__Exercise task__
Write the next part of the Bruker BioSciences filing on accelerated stock option vesting, starting after its last sentence.

__Source text__
*-*-*
Washington, DC 20549





Pursuant to Section 13 OR 15(d)
of the Securities Exchange Act of 1934



Date of Report (Date of earliest event reported): October 3, 2005



(Exact name of registrant as specified in its charter)







(State or other jurisdiction
of incorporation)


File Number)


(IRS Employer
Identification No.)






40 Manning Road
Billerica, MA 01821

(Address of principal executive offices)(Zip Code)






Registrant’s telephone number, including area code: (978) 663-3660


Check the appropriate box if the Form 8-K filing is intended to simultaneously satisfy the reporting obligation of the registrant under any of the following provisions:


o    Written communications pursuant to Rule 425 under the Securities Act

o    Soliciting material pursuant to Rule 14a-12 of the Exchange Act

o    Pre-commencement communications pursuant to Rule 14d-2(b) Exchange Act

o    Pre-commencement communications pursuant to Rule 13e-4(c) Exchange Act




Item 1.01 Entry into a Material Definitive Agreement.


Acceleration of Vesting of Stock Option Awards


On October 3, 2005, the Compensation Committee of the Board of Directors of Bruker BioSciences Corporation (the “Company”) approved the acceleration of vesting of all unvested options to purchase shares of common stock of the Company that are held by current employees, officers and directors of the Company, which have an exercise price per share equal to or greater than $4.64 (the closing market price of the Company’s common stock on October 3, 2005).  Options to purchase 857,923 shares of common stock are subject to this acceleration, including 132,688 options held by officers and directors of the Company.  Under the accounting for stock options in accordance with Accounting Principles Board Opinion No. 25 “Accounting for Stock Issued to Employees”, and FASB Interpretation No. 44 “Accounting for Certain Transactions Involving Stock Compensation”, the acceleration of the vesting of these options will not result in a compensation charge in the fourth quarter ending December 31, 2005 because the exercise prices of the affected options (which have not changed) is greater than the closing price of the Company’s common stock on October 3, 2005.
*-*-*
__Stored rows__
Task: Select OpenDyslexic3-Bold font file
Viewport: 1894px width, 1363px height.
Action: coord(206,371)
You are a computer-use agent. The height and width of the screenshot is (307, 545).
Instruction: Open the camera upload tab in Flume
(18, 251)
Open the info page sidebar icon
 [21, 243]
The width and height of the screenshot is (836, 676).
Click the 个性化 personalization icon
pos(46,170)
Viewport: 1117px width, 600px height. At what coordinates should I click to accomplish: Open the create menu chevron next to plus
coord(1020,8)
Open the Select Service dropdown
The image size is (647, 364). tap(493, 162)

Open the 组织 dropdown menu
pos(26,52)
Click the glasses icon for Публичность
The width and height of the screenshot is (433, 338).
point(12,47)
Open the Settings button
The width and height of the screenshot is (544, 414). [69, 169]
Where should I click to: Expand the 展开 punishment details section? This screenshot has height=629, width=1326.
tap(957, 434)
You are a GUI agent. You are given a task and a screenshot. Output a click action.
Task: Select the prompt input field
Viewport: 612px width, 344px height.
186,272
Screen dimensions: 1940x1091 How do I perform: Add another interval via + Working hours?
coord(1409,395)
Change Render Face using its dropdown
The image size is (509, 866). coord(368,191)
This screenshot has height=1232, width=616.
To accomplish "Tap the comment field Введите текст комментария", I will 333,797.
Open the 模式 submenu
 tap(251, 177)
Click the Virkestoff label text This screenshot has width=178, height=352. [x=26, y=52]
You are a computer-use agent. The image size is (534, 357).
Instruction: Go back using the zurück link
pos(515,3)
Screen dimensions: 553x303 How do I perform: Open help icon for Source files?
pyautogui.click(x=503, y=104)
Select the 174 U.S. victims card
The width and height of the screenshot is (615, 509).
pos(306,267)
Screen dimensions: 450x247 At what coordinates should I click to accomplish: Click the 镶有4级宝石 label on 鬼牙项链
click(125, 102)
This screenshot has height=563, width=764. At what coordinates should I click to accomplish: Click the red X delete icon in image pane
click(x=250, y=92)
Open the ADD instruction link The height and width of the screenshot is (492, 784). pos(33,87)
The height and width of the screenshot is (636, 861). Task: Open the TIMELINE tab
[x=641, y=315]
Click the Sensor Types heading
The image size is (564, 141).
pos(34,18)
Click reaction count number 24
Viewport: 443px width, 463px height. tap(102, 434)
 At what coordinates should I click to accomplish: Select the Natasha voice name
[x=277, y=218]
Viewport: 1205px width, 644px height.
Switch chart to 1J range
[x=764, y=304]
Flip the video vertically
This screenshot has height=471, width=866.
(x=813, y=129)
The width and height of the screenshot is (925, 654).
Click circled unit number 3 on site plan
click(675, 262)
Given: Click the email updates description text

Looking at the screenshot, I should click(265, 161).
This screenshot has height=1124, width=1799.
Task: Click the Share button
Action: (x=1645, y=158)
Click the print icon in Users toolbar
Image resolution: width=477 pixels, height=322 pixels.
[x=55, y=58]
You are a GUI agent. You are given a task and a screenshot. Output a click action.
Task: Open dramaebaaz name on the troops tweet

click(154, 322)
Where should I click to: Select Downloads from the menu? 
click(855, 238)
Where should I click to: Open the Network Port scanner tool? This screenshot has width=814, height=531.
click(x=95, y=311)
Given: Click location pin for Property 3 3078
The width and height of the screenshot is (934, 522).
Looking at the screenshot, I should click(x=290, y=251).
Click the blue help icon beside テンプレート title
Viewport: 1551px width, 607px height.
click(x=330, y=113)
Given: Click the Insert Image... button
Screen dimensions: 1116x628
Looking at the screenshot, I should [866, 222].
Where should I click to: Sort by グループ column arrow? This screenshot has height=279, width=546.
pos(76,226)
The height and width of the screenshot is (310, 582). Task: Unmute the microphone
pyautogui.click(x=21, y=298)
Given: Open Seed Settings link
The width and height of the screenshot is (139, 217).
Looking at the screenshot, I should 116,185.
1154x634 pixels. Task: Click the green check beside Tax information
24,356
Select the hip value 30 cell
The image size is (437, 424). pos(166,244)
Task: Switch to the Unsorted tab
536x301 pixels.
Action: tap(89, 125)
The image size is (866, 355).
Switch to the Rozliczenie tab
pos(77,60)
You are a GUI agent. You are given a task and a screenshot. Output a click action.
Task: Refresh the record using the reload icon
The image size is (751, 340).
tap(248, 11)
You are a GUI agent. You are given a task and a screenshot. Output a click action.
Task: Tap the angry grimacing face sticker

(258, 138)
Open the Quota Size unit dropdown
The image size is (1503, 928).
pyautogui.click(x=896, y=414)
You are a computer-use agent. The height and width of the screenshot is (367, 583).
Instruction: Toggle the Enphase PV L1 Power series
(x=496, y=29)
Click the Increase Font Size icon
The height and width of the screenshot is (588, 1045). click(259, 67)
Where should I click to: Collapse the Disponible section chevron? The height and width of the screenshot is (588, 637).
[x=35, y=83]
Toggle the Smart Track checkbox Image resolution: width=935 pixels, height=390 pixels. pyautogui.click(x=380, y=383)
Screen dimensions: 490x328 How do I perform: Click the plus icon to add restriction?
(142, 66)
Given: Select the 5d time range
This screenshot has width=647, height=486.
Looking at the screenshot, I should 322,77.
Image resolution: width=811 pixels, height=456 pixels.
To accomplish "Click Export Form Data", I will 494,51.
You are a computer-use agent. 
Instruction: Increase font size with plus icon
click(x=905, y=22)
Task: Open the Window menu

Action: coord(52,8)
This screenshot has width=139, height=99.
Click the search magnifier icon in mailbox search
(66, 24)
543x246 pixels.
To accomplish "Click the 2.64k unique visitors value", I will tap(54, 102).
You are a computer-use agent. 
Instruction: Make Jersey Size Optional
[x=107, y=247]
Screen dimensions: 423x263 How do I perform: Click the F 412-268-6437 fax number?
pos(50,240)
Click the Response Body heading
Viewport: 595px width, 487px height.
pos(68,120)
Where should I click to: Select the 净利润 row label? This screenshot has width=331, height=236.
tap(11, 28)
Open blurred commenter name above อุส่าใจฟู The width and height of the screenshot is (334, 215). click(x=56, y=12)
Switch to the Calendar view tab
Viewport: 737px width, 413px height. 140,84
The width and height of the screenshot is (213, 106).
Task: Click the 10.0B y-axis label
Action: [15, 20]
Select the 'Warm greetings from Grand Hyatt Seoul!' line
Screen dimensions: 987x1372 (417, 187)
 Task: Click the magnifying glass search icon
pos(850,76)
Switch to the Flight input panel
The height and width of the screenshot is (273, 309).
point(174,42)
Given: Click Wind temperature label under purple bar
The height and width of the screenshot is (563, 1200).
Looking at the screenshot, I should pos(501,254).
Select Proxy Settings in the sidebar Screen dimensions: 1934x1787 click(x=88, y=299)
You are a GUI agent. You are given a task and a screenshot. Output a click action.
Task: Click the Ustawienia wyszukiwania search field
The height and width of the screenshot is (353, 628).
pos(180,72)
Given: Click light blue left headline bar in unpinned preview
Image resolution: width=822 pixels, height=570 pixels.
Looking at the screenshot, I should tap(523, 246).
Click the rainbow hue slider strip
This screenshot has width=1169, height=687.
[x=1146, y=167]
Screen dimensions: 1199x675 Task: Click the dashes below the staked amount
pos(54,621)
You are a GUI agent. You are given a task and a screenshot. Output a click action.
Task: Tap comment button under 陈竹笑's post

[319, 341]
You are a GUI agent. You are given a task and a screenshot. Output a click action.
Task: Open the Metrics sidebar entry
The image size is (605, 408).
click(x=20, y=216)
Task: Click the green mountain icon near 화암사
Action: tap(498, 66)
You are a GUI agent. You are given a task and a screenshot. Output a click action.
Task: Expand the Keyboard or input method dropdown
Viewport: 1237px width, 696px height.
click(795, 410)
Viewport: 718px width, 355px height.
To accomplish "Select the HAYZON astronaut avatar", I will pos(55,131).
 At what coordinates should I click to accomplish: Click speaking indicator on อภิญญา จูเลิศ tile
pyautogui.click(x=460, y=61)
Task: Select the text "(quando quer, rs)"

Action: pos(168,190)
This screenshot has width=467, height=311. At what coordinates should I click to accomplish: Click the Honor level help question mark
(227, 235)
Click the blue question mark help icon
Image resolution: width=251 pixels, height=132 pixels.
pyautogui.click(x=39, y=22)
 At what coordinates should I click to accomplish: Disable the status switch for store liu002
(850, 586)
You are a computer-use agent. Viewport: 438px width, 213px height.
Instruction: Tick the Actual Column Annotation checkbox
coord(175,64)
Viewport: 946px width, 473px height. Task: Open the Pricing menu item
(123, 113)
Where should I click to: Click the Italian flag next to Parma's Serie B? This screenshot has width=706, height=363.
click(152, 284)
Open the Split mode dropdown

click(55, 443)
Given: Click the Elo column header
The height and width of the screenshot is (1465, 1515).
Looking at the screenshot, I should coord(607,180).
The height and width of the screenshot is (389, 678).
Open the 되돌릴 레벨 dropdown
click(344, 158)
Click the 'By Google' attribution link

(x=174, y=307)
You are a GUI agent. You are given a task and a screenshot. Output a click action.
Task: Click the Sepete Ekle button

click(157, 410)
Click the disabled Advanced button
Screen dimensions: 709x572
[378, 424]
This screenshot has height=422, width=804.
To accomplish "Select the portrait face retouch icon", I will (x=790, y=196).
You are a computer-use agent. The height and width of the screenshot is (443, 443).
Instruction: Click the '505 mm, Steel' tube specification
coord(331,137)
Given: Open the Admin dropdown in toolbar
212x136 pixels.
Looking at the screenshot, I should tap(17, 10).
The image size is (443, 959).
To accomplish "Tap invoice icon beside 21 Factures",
*-*-*
__Expected output__
Because these options have exercise prices in excess of current market values (are “underwater”), they are not fully achieving their original objectives of incentive compensation and employee retention. The Company believes that the acceleration of these underwater options may have a positive effect on employee morale and retention.  The acceleration also reduces future compensation expense that the Company would otherwise recognize in its consolidated statement of operations with respect to these options once the Statement of Financial Accounting Standards No. 123 (revised 2004) “Share-Based Payment”, issued by the Financial Accounting Standards Board, becomes effective for reporting periods beginning in January 2006.  Management has estimated the pre-tax charge to be eliminated from future accounting periods beginning in January 2006 amounts to approximately $3.7 million over the original remaining vesting periods of the affected options.






Pursuant to the requirements of the Securities Exchange Act of 1934, the registrant has duly caused this report to be signed on its behalf by the undersigned hereunto duly authorized.






Date: October 7, 2005





/s/ Frank H. Laukien, Ph.D.



Frank H. Laukien, Ph.D.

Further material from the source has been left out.